Authorities Foil 5-Year Scheme of Allegedly Stealing Press Releases Ahead of Corporate News
How two Ukrainians, ages 24 and 27, led an international news hacking ring.
-- Federal authorities announced today they have foiled a "cutting edge" scheme to hack more than 150,000 press releases and trade in related stocks before news was made public from companies like Panera Bread and Home Depot.
Acting U.S. Attorney for the Eastern District of New York Kelly Currie called the accused an "unholy alliance of shadowy computer hackers and shadowy securities traders."
"The traders used their market sophistication and their experience to decide when and how to exploit the financial information," Currie said.
Thirty-two people were arrested under criminal and civil charges for a "broad-ranging" and "cutting edge" scheme at the "intersection of hacking and securities fraud," U.S. Attorney for New Jersey Paul Fishman said during a news conference today. Fishman said the hackers sometimes used hacking schemes as simple as phishing that targeted newswire employees.

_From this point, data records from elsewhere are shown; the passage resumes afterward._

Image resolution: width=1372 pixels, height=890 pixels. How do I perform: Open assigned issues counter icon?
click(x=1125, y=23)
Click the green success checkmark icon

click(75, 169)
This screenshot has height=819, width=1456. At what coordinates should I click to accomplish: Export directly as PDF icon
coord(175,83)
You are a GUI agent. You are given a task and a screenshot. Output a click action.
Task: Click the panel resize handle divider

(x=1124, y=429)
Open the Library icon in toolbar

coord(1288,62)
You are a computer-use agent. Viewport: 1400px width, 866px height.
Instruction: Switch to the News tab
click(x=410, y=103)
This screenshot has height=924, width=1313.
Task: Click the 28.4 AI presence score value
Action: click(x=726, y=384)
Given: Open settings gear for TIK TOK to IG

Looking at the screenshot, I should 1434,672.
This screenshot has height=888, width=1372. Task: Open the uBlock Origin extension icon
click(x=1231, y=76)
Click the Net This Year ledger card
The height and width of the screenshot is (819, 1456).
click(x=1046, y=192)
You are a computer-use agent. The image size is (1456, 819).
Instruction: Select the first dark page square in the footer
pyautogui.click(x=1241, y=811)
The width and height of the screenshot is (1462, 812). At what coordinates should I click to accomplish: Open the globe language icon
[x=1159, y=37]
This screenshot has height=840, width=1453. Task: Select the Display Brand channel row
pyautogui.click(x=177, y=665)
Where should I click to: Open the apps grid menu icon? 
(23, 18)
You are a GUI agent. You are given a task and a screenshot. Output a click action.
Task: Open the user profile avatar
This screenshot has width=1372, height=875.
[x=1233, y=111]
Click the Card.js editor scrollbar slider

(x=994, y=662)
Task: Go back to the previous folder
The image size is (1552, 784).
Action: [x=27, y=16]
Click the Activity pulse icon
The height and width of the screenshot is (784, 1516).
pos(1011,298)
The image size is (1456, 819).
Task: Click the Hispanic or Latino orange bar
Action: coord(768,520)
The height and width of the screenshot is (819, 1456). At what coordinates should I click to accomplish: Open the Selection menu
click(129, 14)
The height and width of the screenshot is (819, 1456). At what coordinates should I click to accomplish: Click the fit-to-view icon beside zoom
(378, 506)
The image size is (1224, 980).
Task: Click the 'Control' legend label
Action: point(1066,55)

Two Ukrainian men, Ivan Turchynov, 27, and Oleksandr Ieremenko, 24, "spearheaded" the scheme over a period of five years in which they allegedly hacked three newswire services, including PR Newswire, Business Wire and Marketwired LP, and allegedly stole hundreds of corporate earnings announcements before they were publicly released, prosecutors said. The two allegedly transmitted the stolen data to traders in Russia, Ukraine, Malta, Cyprus, France, and three U.S. states -- Georgia, New York and Pennsylvania, prosecutors said. They allegedly traded prior to more than 800 stolen press releases being publicly issued, prosecutors said
Five of the defendants were arrested in Georgia this morning, the Justice Department said. Turchynov, Ieremenko and two other defendants are believed to be in Ukraine and international arrest warrants were issued today for their arrests, the Justice Department said.
The Department of Justice called it the "largest known computer hacking and securities fraud scheme."
Through wire fraud, securities fraud, money laundering and computer hacking, the hackers and traders allegedly made more than $100 million in illicit profits, the Securities and Exchange Commission said in a statement.
Securities and Exchange Commission Chair Mary Jo White said "the traders were market-savvy" and made moves in options, contracts and stocks. The commission's investigation is ongoing, she said.